Genevieve hocha la tête.

— Elle vous aime bien, dit Nikki en hochant la tête avec conviction.

— Génial ! marmonna Genevieve.

— Elle vous a peut-être choisie parce qu’elle pense que vous êtes disposée à l’aider, dit Brent.

Il marqua une pause et la considéra quelques instants.

— Certaines personnes sont douées d’un sixième sens, même si bien peu l’admettent. On ne se résigne pas facilement à être pris pour un fou. Vous avez sans doute toujours senti des choses qui sortaient de l’ordinaire, mais c’est seulement maintenant que quelqu’un essaie d’entrer en contact avec vous. Ce fantôme a l’air de vous considérer comme une âme sœur. C'est bien.

— C'est bien ? s’exclama Genevieve. J’ai failli avoir plusieurs crises cardiaques à cause d’elle !

— Oui, mais maintenant, vous êtes habituée, répondit Brent de cette voix tranquille et posée qui paraissait donner un sens aux propos les plus délirants.

— Ce que je ne comprends pas, intervint Nikki en s’asseyant, c’est que Genevieve voie des pirates. D’après ce que l’on sait, les pirates ont survécu, et c’est l’équipage du bateau qui a sombré : les témoignages qui restent sont ceux que l’on a trouvés dans les journaux de bord et les lettres écrites par les pirates.

— Oui, en effet, reconnut Adam.

— Cela dit, comment pouvons-nous être sûrs que le fantôme vient de la Marie Joséphine ? enchaîna Nikki. Le cadavre d’une femme assassinée a été retrouvé sur la plage. Cela signifie qu’il y a peut-être d’autres victimes. D’autres fantômes.
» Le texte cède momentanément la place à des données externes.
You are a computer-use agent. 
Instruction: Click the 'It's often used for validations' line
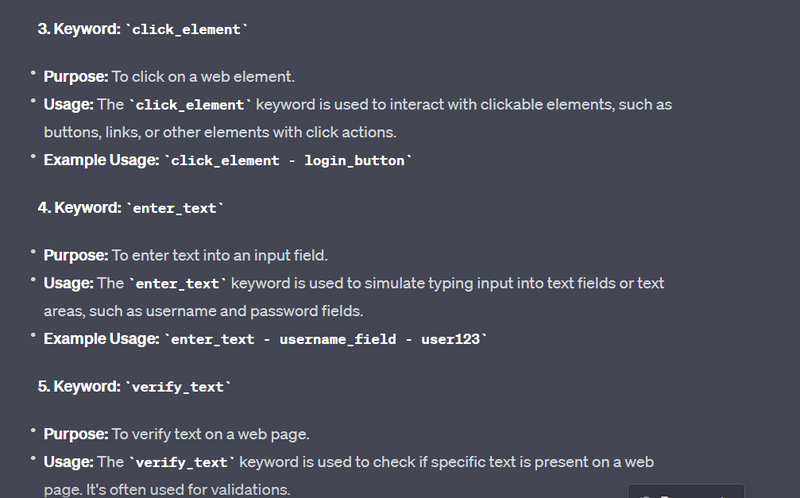point(166,490)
— Tu l’as vue ? demanda Adam.

Nikki secoua la tête.

— Je ne plongeais pas avec Genevieve. Nous avons eu de la chance que Thor Thompson nous autorise à les accompagner. Il sait que nous sommes avec toi.

Adam réfléchit un moment.

— C'est quand même la deuxième fois que le fantôme entraîne Genevieve vers les vestiges de l’épave, alors j’ai tendance à croire qu’elle se trouvait à bord de la Marie Joséphine quand le bateau a sombré.

Il y eut un silence. Puis Brent le brisa finalement.
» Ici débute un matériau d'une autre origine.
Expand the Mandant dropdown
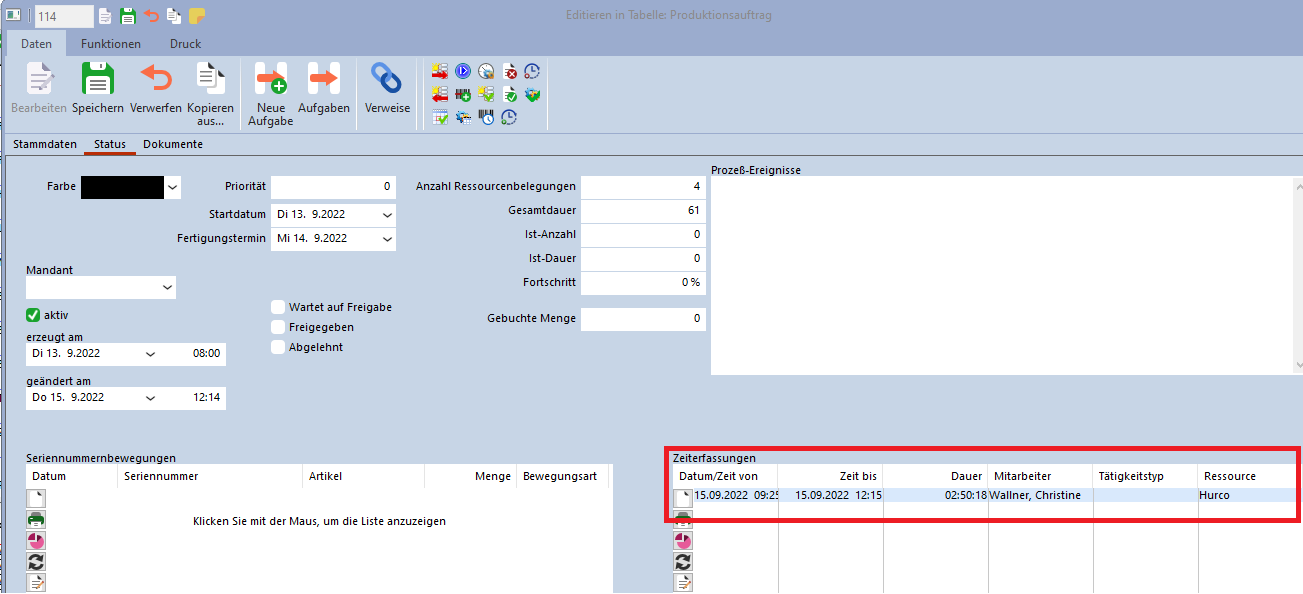Screen dimensions: 1303x594 166,288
— Genevieve, vous allez sans doute estimer que c’est n’importe quoi, mais je pense que nous devrions essayer de faire une séance.
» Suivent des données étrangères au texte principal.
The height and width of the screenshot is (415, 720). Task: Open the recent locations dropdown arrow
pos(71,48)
— Une séance ? répéta la jeune femme en regardant désespérément autour d’elle, comme pour trouver une raison de dire non. Mais, euh… il fait encore jour !

— Ça ne fait rien, dit Brent. Il est vrai que les fantômes ont tendance à préférer l’obscurité mais certains se promènent dans la rue en plein jour. Souvent, ils sont chargés d’une mission.

Il sourit.

— Je vous ai déjà dit que je voyais des fantômes, moi aussi. Depuis pratiquement toujours. J’ai la chance d’être amérindien. Les gens pensent que nous avons une tendance au mysticisme et c’est sans doute vrai. En tout cas, l’univers des esprits nous est familier.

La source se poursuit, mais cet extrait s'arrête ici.